1.1. Pakistan and Tidal Renewable Energy
Energy crisis seems to be a global problem and every country is now looking for alternative
and sustainable way to generate electricity to meet its ever growing energy demand and to
minimize the environmental hazards. Similar dramatic situation arises in case of Pakistan,
where energy crises threating the country socio-economically, as the power demand has
drastically increased during past decades than its supply. The energy demand versus supply
scenario in the country become worse during summer season (Nayyar et al., 2014). This lead
to a situation of increase in electricity cost for domestic and commercial/industrial users.
Solution to this energy crisis in Pakistan is to explore and exploit sustainable rather
renewable sources for electricity generation.
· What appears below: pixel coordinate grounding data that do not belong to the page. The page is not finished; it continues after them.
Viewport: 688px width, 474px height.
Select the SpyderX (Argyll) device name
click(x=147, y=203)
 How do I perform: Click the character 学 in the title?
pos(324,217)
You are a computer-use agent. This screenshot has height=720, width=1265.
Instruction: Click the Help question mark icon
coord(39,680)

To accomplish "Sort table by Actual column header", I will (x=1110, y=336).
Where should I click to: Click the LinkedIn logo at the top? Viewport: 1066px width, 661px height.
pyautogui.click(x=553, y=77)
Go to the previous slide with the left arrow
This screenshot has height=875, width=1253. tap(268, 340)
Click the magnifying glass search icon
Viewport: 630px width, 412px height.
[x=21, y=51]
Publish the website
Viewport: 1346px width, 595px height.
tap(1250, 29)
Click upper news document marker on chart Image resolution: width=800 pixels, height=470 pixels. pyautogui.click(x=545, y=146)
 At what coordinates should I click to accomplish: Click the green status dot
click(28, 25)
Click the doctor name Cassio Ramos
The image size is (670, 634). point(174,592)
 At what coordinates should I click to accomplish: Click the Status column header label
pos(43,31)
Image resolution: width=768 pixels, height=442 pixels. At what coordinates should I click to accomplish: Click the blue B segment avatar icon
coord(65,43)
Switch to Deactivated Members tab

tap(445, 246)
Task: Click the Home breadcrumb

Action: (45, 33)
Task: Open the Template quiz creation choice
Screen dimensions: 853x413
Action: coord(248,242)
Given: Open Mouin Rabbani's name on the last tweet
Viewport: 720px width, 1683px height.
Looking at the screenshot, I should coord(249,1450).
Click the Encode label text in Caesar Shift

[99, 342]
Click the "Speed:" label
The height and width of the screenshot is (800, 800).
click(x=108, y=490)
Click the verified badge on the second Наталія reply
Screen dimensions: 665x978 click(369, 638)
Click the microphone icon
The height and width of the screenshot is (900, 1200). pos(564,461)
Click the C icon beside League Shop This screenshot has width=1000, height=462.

Potential for generating electricity from almost
all type of renewable energy sources exist in Pakistan comprising of solar, wind, geothermal
and tidal/oceanic energies (Nayyar et al., 2014).
Energy sources in Pakistan’s current energy mix include hydel, thermal (coal, natural gas and
furnace oil), and nuclear for electricity generation and gasoline, diesel and compressed
natural gas (CNG) for transport sector. In addition, electricity generation using renewable
energy resources has just started in the country, as reported by Pakistan Energy CrisisRecommended Solutions, prepared by Pakistan Academy of Sciences (PAS, 2013). Pakistan
has about 1000 km long coast line, but as there is no adequate data collection and rational
thinking to utilize the available tidal energy (Zaigham and Nayyar, 2005), therefore tidal
energy is supposed to be one of the best candidates for the approaching revolution of
renewable energy in the country.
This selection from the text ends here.